• [GESTELLTE AUFGABE 1]:
Prüfen Sie, ob die folgenden Aussagen mit dem Textauszug übereinstimmen, und antworten Sie jeweils mit Ja oder Nein sowie den entscheidenden Worten des Textes als wörtlichem Zitat. (a) Die irakische Regierung wusste vorher von den Tötungen auf dem Bagdader Flughafen. (b) Die irakische Regierung trat im November letzten Jahres zurück. (c) Die Proteste im Iran brachen im Oktober aus.
• [GESTELLTE AUFGABE 2]:
Ändern Sie den Abschnitt des Textauszugs, der bei den Worten „In seinen Versuchen, seine“ beginnt und nach „Proteste zu zerschlagen.“ endet, indem Sie „Revolutionsgarden“ durch „Sicherheitskräfte“ ersetzen, und geben Sie ihn vollständig wieder.

• [TEXTAUSZUG]:
□ □ □

Es wird sofort Auswirkungen im Irak geben. Die irakische Regierung sah sich seit Oktober mit einer erneuten Welle von Massenprotesten konfrontiert und ist nach ihrem Rücktritt im November letzten Jahres technisch gesehen nur noch eine Übergangsregierung. Sie protestierte sofort gegen die Ermordungen auf dem Bagdader Flughafen, die ohne ihr vorheriges Wissen oder ihre Zustimmung erfolgte, und versuchte, die Unterstützung der Bevölkerung gegen diese einseitige Aktion der USA zu gewinnen.

In seinen Versuchen, seine Entscheidung zu rechtfertigen, versucht Trump, sowohl die Proteste des letzten Jahres im Irak als auch die ähnlichen Proteste, die im November im Iran ausbrachen, opportunistisch auszuschlachten. In beiden Ländern gab es Versuche von Streitkräften, diese Proteste brutal zu unterdrücken. Im Iran spielte die Repression des Staates, einschließlich der Revolutionsgarden, die Soleimani mit anführte, eine Rolle bei der Unterdrückung der Proteste. Im Irak jedoch gelang es der von mit Muhnadis und Soleimani in Verbindung stehen Kräften angeführten Repression nicht, die Proteste zu zerschlagen.

Soleimanis Schlüsselrolle bei der Organisierung der Gegenmaßnahmen gegen die jüngsten Bewegungen im Iran, im Irak und im Libanon bedeutet, dass er Blut an seinen Händen hatte. Trump hofft, dass dies und die Rolle Muhnadis im Irak dazu beitragen wird, die Wut über ihre Ermordung zu begrenzen. Dies gilt insbesondere für den Irak, wo einige der Ziele des Volkszorns iranische Institutionen waren, da das iranische Regime als Unterstützer einer unbeliebten Regierung angesehen wird.

Die Rolle der USA

Die Wirkung von Trumps heuchlerischer Kritik könnte durch die Wut auf die eigene Rolle der USA im Irak begrenzt werden. Unter den Menschen im Iran wird Trumps enge Unterstützung für das noch diktatorischere saudische Regime die Wirkung seiner Kritik an der Repression des iranischen Regimes mindern.

□ □ □

• [ROHE EINTRÄGE]:
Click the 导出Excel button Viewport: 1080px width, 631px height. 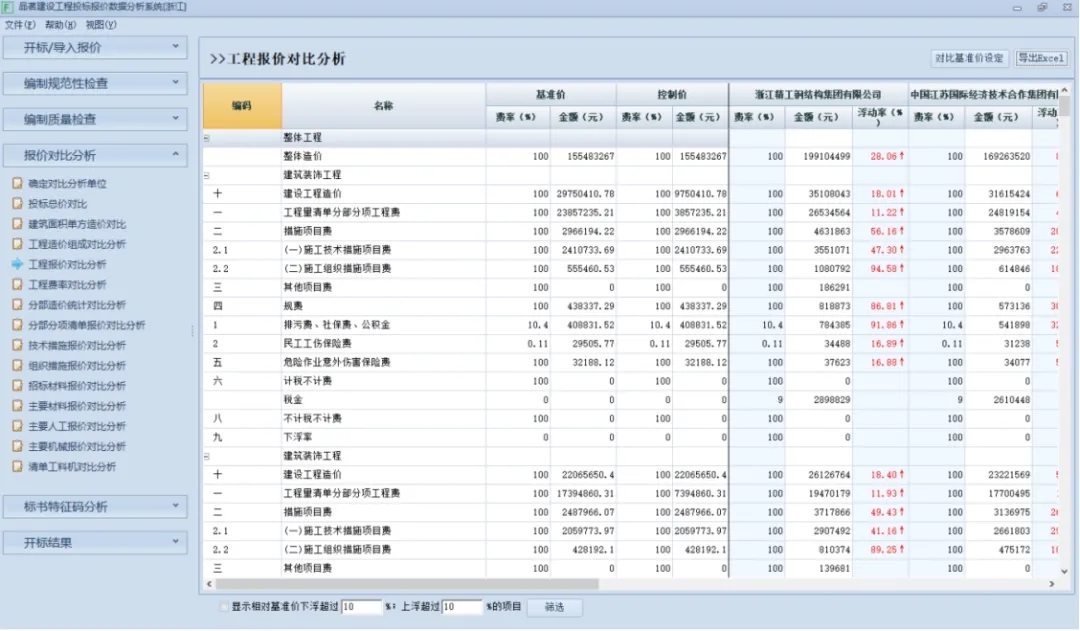point(1041,58)
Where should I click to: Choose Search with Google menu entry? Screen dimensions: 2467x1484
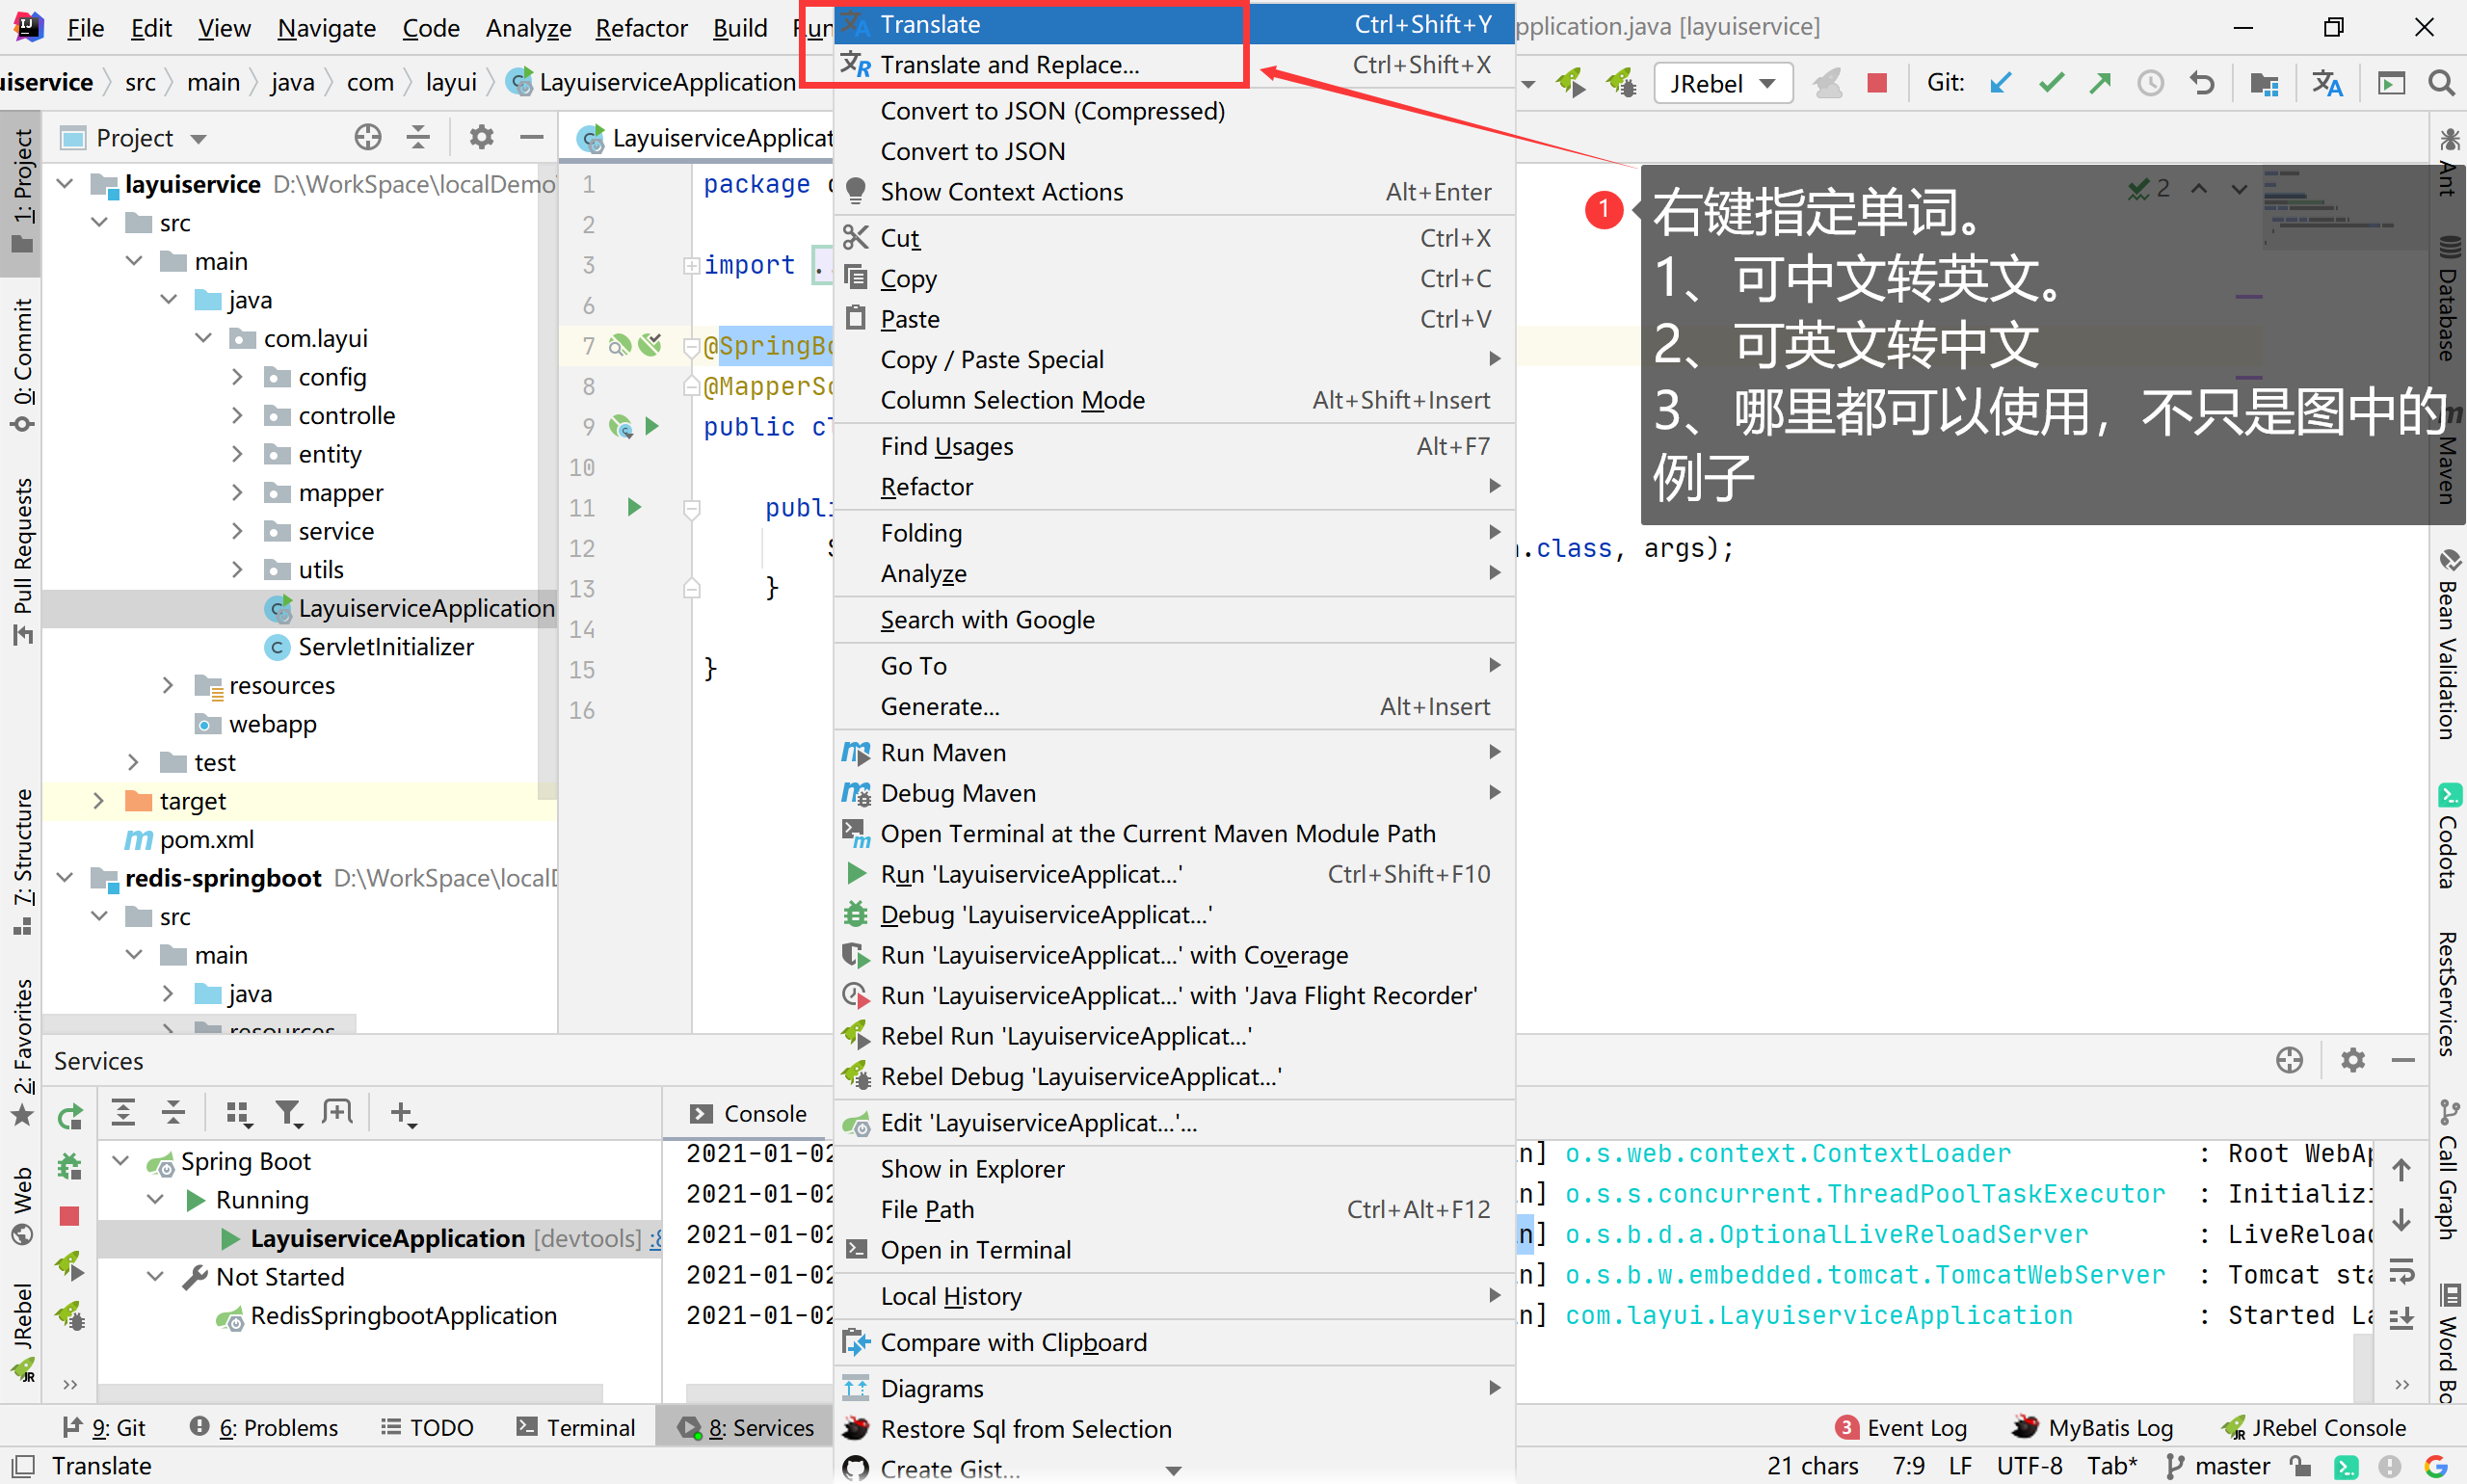pos(986,620)
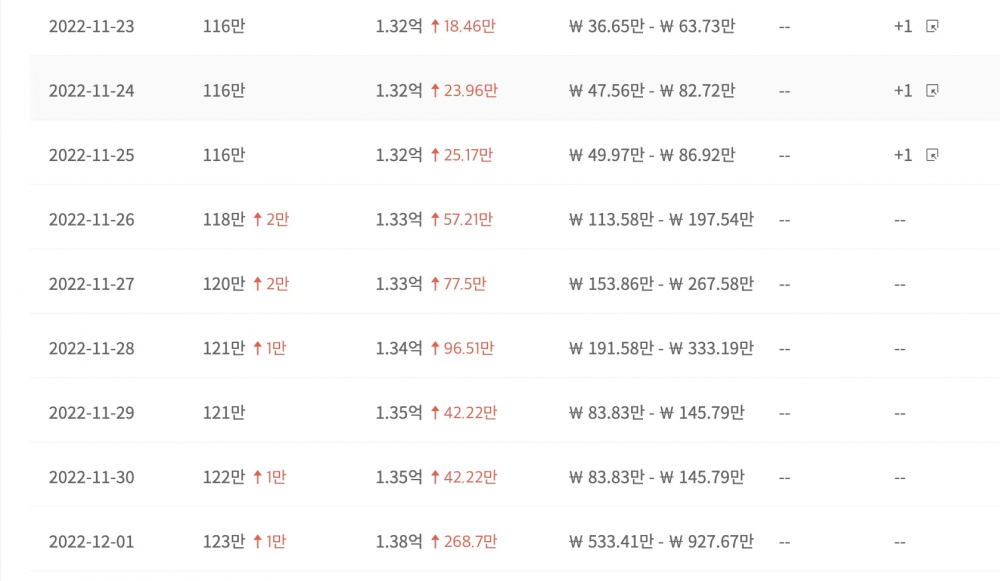Click the +1 count in 2022-11-24 row
The width and height of the screenshot is (1000, 581).
click(902, 91)
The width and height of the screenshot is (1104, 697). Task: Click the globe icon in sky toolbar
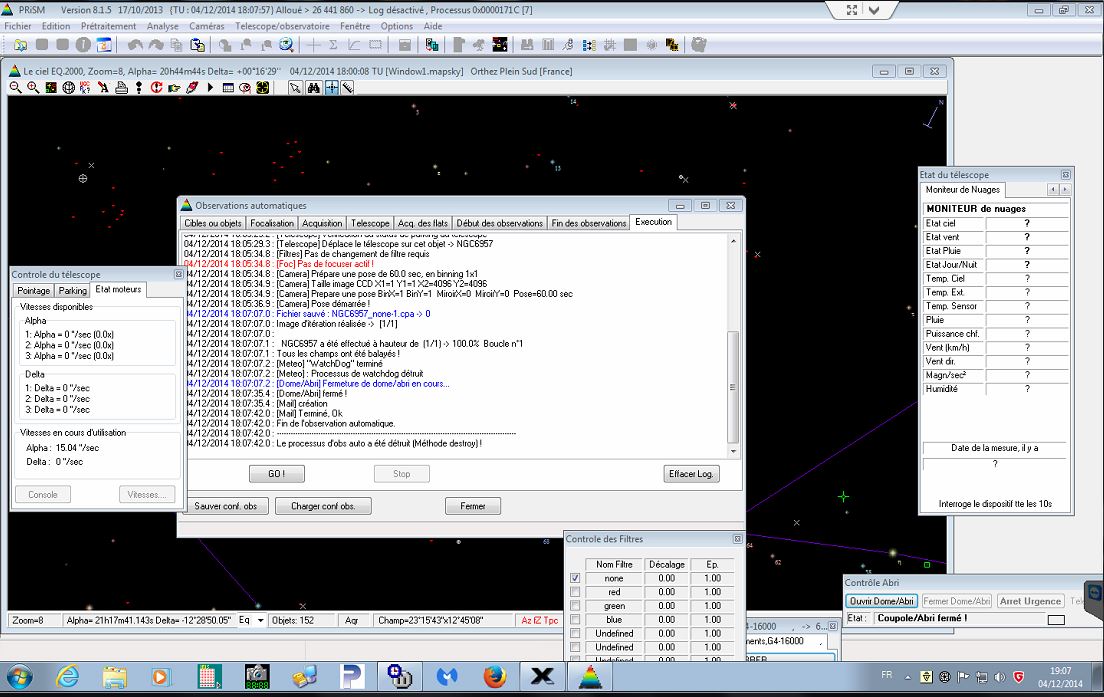point(69,88)
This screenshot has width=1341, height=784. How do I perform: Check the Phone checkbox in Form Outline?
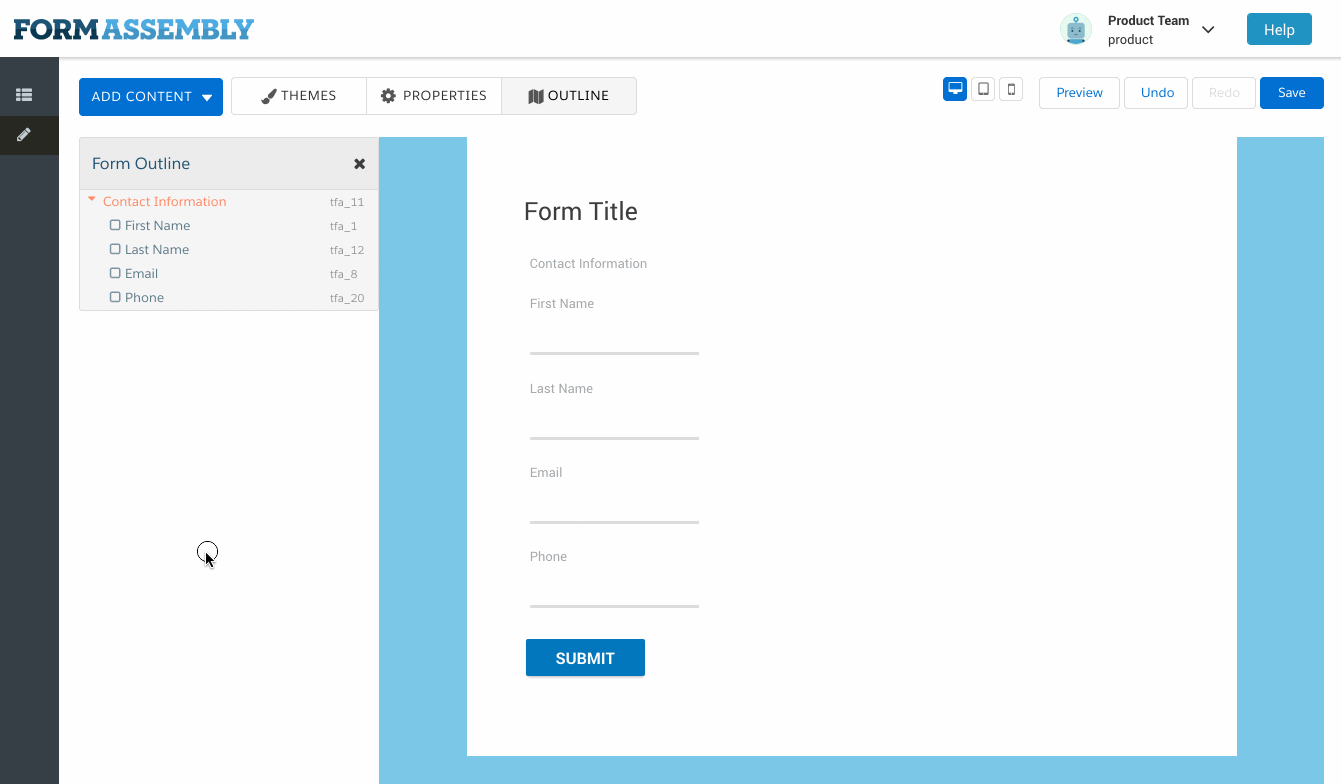pos(115,297)
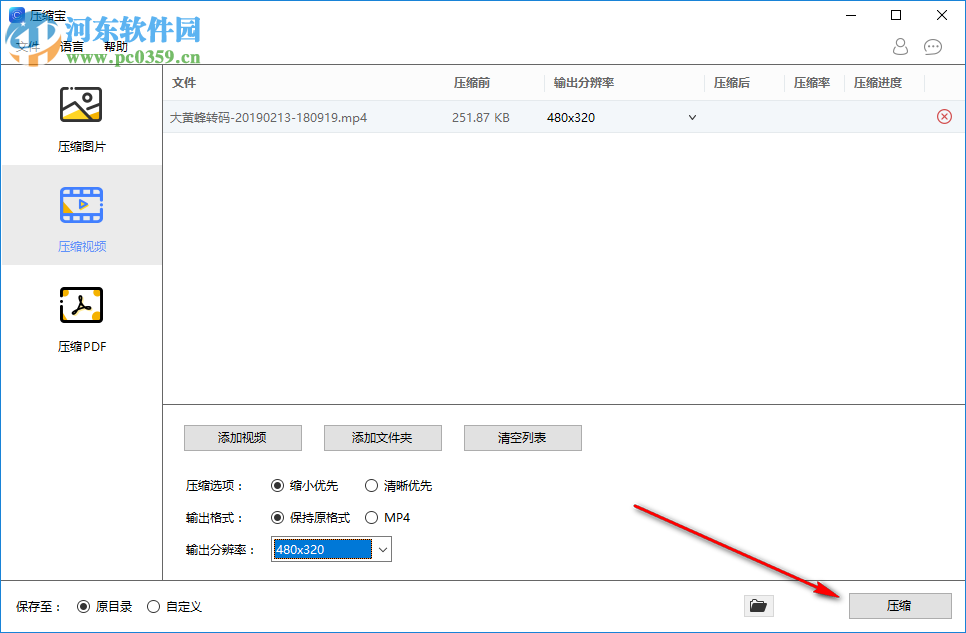Image resolution: width=966 pixels, height=633 pixels.
Task: Select the 原目录 save option
Action: pos(81,606)
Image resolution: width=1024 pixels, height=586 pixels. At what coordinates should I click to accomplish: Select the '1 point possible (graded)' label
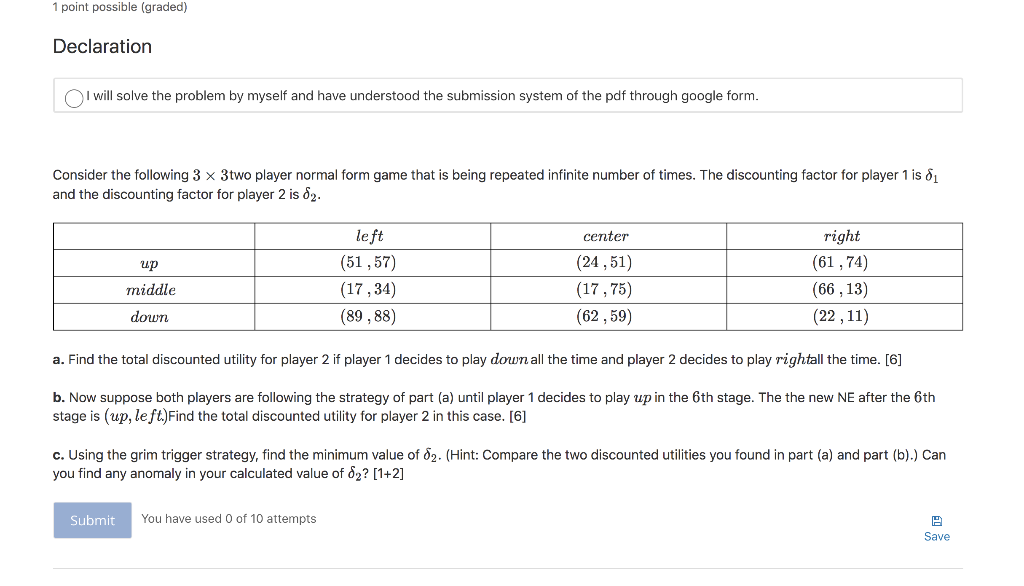(120, 7)
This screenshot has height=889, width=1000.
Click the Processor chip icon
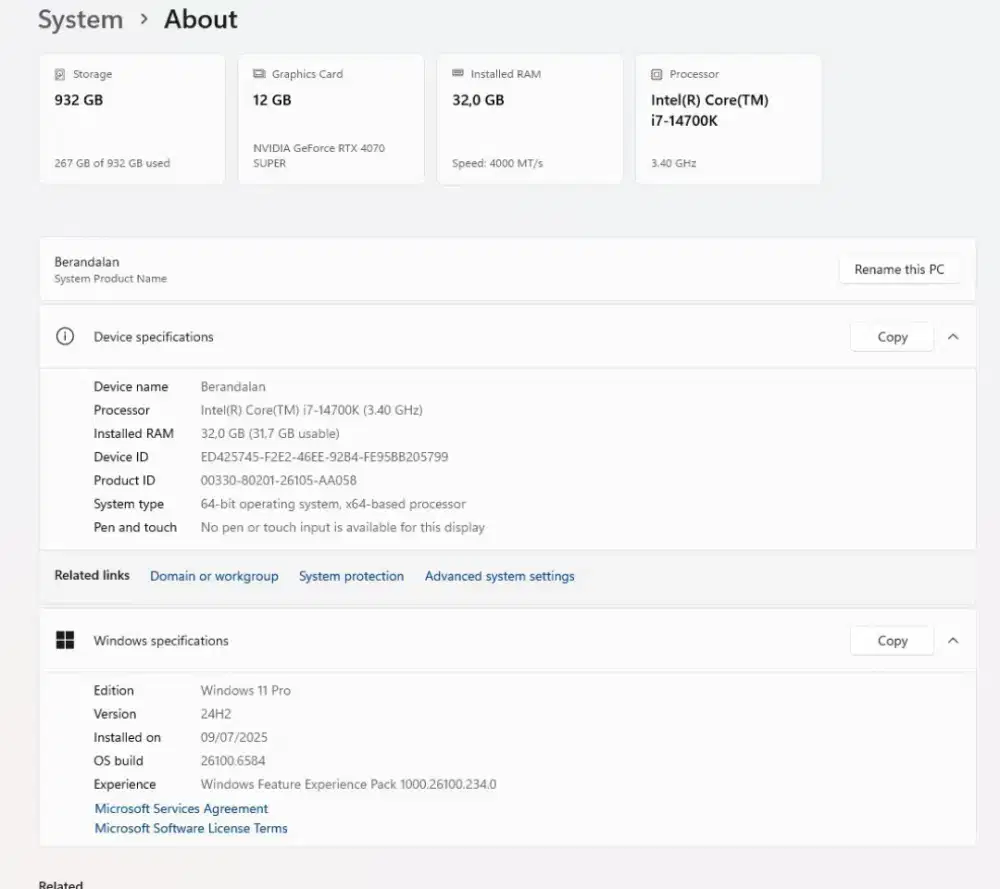pyautogui.click(x=656, y=75)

□ □ □

• [LÖSUNG DER AUFGABE 1]:
(a) Nein: „die ohne ihr vorheriges Wissen oder ihre Zustimmung erfolgte“
(b) Ja: „nach ihrem Rücktritt im November letzten Jahres“
(c) Nein: „die ähnlichen Proteste, die im November im Iran ausbrachen“

• [LÖSUNG DER AUFGABE 2]:
In seinen Versuchen, seine Entscheidung zu rechtfertigen, versucht Trump, sowohl die Proteste des letzten Jahres im Irak als auch die ähnlichen Proteste, die im November im Iran ausbrachen, opportunistisch auszuschlachten. In beiden Ländern gab es Versuche von Streitkräften, diese Proteste brutal zu unterdrücken. Im Iran spielte die Repression des Staates, einschließlich der Sicherheitskräfte, die Soleimani mit anführte, eine Rolle bei der Unterdrückung der Proteste. Im Irak jedoch gelang es der von mit Muhnadis und Soleimani in Verbindung stehen Kräften angeführten Repression nicht, die Proteste zu zerschlagen.